** Start EXTRACTED MATERIAL **

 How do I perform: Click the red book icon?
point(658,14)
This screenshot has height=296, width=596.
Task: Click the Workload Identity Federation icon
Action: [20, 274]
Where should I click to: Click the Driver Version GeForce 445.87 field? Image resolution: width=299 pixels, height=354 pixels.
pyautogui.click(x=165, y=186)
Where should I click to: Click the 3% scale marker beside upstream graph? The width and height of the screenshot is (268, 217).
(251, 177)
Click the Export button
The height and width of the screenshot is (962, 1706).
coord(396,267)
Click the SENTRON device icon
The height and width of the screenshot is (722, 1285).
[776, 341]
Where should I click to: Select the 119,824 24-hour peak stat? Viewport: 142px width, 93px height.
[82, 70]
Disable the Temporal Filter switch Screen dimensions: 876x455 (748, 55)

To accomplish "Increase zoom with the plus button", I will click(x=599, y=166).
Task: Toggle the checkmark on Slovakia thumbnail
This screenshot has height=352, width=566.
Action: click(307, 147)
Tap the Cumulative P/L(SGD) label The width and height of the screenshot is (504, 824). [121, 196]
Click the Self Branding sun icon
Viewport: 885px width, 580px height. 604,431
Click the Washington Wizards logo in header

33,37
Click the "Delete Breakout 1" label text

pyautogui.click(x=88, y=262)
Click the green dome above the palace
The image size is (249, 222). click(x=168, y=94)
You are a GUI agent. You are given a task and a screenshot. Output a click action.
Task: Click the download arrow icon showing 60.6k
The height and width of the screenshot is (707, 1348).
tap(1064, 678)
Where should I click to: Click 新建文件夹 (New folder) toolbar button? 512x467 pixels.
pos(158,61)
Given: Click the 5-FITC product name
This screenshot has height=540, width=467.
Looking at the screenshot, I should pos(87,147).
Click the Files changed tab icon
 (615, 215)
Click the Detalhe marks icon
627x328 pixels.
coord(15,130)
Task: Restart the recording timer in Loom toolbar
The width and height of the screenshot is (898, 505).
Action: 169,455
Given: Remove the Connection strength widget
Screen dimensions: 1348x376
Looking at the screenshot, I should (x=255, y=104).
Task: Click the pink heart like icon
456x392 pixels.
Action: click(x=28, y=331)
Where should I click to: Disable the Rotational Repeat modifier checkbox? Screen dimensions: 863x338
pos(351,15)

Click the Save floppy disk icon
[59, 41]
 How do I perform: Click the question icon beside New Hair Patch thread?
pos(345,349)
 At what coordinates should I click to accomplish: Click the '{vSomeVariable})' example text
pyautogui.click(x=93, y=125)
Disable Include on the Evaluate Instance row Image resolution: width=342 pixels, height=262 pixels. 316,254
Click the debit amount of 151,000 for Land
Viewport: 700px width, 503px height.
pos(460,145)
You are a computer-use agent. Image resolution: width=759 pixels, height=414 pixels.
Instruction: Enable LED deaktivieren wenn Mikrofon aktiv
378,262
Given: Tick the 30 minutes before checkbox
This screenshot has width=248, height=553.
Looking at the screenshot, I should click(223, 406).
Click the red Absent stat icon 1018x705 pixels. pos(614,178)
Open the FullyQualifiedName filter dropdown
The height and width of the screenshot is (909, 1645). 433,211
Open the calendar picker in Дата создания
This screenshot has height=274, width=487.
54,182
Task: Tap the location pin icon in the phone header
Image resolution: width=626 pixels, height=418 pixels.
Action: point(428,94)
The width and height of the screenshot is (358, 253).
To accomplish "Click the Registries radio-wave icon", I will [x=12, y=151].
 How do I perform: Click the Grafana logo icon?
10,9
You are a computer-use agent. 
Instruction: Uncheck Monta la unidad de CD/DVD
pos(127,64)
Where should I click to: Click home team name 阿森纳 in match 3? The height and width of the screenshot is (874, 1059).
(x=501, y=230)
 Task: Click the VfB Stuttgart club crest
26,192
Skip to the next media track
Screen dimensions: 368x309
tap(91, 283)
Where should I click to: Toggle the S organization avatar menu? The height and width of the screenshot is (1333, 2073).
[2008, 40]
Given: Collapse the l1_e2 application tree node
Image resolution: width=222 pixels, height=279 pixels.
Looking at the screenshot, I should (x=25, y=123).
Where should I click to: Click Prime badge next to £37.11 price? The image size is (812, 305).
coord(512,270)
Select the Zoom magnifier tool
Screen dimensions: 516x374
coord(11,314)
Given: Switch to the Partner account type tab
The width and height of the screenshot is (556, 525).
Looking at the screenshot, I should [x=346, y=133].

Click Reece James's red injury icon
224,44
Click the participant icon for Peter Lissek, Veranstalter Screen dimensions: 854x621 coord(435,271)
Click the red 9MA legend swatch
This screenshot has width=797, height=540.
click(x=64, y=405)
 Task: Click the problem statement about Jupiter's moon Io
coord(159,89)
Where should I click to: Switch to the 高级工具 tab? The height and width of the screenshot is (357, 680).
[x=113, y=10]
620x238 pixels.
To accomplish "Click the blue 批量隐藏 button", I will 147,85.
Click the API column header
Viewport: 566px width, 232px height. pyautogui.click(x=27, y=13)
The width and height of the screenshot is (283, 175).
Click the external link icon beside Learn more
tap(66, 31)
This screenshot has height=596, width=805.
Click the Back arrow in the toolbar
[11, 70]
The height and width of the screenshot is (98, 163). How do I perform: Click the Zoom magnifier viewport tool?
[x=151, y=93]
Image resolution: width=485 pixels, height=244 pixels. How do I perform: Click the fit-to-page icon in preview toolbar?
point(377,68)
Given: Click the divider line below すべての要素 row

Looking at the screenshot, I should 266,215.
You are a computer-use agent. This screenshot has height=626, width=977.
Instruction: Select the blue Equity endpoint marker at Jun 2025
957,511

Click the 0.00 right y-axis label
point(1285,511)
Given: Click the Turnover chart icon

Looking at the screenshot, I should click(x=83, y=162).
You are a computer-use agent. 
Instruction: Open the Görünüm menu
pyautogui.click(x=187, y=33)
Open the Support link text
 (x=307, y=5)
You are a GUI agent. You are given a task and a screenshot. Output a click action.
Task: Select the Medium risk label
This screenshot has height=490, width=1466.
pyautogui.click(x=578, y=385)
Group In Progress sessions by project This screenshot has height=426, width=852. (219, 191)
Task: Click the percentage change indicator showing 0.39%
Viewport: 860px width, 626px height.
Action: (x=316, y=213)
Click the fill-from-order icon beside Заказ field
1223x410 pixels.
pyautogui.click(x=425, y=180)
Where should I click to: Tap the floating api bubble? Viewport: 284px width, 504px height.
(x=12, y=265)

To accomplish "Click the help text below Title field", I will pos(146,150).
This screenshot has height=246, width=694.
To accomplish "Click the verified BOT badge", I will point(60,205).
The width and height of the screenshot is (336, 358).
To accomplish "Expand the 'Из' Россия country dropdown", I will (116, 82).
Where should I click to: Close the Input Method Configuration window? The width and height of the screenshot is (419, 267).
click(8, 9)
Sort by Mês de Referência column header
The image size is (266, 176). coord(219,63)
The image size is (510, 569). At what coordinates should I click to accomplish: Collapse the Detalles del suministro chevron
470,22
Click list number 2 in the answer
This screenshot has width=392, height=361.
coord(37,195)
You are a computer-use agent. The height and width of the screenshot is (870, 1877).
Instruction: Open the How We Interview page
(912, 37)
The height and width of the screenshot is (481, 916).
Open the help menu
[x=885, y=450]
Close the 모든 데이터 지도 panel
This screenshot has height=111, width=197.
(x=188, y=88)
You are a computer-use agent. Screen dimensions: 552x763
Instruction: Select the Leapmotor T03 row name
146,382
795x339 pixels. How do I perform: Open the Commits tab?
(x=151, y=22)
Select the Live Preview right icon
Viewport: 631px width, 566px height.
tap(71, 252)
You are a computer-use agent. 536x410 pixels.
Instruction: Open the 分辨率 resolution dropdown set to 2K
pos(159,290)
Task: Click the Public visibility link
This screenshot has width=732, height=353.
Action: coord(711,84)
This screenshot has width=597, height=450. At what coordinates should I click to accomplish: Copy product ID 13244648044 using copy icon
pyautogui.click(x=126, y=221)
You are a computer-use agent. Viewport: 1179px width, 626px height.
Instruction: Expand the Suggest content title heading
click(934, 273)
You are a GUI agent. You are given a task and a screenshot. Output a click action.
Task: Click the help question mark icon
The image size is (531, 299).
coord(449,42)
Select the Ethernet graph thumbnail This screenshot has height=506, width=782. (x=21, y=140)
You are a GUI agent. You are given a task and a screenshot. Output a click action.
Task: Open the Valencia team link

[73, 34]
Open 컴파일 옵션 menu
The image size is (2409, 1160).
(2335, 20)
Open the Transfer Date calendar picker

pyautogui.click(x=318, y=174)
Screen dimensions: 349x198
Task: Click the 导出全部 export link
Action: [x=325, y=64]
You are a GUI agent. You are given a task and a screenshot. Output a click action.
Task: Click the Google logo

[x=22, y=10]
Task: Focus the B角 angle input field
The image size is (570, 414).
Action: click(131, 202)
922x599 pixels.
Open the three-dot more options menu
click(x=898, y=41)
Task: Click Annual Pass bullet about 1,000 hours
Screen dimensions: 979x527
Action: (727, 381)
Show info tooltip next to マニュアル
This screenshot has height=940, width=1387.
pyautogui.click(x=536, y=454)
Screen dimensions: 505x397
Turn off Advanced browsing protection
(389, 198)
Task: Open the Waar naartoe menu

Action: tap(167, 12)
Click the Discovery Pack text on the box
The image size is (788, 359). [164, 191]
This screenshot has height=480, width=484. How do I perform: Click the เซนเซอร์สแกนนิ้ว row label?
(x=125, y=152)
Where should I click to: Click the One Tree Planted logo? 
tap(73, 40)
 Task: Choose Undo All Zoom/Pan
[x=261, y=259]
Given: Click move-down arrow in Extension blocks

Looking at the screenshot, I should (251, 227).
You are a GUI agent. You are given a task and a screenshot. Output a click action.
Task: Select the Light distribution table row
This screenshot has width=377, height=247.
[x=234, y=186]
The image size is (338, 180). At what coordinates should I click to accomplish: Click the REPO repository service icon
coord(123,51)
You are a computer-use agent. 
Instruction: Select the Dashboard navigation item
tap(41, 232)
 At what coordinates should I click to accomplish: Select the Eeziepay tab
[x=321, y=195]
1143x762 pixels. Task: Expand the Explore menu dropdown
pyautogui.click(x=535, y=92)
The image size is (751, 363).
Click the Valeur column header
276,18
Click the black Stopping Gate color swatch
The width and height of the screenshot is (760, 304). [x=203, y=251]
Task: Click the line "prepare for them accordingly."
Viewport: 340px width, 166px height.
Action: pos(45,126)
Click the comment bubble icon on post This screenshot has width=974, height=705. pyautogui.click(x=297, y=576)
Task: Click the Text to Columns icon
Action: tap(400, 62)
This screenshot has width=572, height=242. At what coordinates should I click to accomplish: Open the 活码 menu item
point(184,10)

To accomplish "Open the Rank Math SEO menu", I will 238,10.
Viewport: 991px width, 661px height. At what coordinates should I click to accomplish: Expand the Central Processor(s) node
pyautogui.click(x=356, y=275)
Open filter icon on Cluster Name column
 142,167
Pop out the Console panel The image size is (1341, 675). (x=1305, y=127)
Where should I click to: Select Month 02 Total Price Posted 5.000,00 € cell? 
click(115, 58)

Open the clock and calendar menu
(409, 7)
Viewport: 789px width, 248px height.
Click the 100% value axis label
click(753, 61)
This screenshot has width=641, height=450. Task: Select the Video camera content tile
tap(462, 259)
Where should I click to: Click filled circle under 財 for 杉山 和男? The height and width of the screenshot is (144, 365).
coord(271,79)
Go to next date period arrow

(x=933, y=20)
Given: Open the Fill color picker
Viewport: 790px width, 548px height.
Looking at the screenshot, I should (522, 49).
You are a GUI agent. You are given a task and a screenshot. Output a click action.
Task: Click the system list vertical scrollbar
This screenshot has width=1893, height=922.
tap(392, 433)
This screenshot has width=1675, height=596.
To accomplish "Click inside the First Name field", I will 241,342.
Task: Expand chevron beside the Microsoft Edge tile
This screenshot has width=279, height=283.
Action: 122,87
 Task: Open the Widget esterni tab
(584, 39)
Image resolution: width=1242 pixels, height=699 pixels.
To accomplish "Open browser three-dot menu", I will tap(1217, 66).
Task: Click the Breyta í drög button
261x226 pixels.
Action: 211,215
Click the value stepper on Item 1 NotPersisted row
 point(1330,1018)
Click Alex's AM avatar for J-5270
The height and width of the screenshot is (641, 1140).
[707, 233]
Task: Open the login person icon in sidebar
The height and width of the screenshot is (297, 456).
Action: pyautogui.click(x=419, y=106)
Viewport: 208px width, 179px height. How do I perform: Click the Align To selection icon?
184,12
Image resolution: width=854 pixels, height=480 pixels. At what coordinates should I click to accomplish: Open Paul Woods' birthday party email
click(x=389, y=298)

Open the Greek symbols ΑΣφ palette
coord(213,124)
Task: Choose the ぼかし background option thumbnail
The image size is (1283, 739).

** End EXTRACTED MATERIAL **

_WORK TO COMPLETE:_ Reproduce the material from the line with "I will 238,10." to the line with "click(753, 61)", substituting "Terminal" for "Console" and leaving everything else the same.

_TASK RESULT:_
To accomplish "Open the Rank Math SEO menu", I will 238,10.
Viewport: 991px width, 661px height. At what coordinates should I click to accomplish: Expand the Central Processor(s) node
pyautogui.click(x=356, y=275)
Open filter icon on Cluster Name column
 142,167
Pop out the Terminal panel The image size is (1341, 675). (x=1305, y=127)
Where should I click to: Select Month 02 Total Price Posted 5.000,00 € cell? 
click(115, 58)

Open the clock and calendar menu
(409, 7)
Viewport: 789px width, 248px height.
Click the 100% value axis label
click(753, 61)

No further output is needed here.